Can you tell us about a campaign you’ve worked on that made you feel like you were truly making a difference for women?

Definitely assisting Emma Rutherford-Ward, founder of Vee Underwear. I do monthly copywriting and campaign ideation support with the Vee team, and have watched her grow a brand that fundamentally exists to diminish the stigmatisation shrouding women's health problems — anything from everyday bouts of thrush to the crippling effects of Endo. Em is an inspiration.

Creativity is your middle name, how do you keep those ideas flowing?

Funnily enough, I have NO middle name and find it so boring. But to answer your flattering q, I'd have to say it's through still attending (not just hosting) events in the industry, travelling interstate and afar, and consistently consuming print media, as well as learning from the creatives I work with in a quasi-sharehouse of a coworking office space. Clever people, displacement and observations made while out and about are the best ways to soak up fresh perspectives.

We’re all about community here. How does your inner circle support and uplift each other?

My friends are akin to family and always have been — they're the ones I lean on when I'm stressed or all burnt out after a long week. Between my office mates tangibly close by and my long lost besties who've moved to London, I'm always counting on the girlies for wit, wisdom and a reason to work harder. Oh, and a good dance floor makes all one's worries dissipate, too.
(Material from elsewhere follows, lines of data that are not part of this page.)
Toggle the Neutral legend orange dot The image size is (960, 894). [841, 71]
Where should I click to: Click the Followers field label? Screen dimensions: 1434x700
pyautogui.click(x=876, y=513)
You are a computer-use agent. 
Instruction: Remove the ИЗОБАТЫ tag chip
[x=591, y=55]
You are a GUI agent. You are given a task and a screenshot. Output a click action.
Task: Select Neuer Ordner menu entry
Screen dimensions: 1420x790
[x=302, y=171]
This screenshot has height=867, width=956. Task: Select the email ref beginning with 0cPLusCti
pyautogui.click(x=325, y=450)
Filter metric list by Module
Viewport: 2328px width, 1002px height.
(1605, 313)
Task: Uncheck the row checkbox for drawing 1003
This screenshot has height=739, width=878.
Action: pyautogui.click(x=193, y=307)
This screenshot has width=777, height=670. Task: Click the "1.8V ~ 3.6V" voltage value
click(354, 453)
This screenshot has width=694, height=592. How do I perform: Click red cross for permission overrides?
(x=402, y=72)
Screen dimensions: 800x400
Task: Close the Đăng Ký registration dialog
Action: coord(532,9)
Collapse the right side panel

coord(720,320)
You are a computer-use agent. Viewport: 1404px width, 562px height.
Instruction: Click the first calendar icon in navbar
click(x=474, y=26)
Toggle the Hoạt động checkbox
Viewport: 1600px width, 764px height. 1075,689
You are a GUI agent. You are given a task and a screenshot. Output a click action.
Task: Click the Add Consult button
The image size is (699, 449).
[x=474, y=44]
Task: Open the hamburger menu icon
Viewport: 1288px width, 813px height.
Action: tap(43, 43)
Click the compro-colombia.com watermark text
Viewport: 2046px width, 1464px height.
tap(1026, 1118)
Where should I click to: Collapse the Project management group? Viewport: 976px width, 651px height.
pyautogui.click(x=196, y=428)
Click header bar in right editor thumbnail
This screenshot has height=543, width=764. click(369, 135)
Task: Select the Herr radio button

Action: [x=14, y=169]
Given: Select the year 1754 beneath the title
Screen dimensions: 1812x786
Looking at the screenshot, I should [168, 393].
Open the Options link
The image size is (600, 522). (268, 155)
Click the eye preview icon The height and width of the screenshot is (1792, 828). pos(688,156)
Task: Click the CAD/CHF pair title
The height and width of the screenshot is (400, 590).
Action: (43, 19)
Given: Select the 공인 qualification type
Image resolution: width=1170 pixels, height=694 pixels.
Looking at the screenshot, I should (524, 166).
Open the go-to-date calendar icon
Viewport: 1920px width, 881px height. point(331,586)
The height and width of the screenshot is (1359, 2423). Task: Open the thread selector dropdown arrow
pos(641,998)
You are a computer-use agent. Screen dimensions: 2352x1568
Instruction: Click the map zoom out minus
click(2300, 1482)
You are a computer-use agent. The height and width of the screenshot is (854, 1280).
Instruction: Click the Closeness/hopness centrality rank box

My friends are really great at that last bit!

Let’s talk big picture—how can PR shake things up and really make waves for women’s rights?

Publicity's purpose is to tell stories, acting as a conduit through which important and newsworthy info can be dispersed to the masses (or to a niche and targeted audience). Whether it's advocating for accessibility to affordable health services or discussions of the intersection between disability and pleasure, a message in a bottle is sometimes only received through a publicist getting the word out there. In the realm of events, I look back to a Moxie morning celebrating a new league of maternity pads that didn't evoke sheer terror in new mums, but instead considered how a postpartum woman needs to be supported and what aspect of that post-birth care experience needed a big upgrade. That's another example of getting the right people in the right place to upskill their knowledge around an otherwise underrepresented category of postpartum support, via PR/events.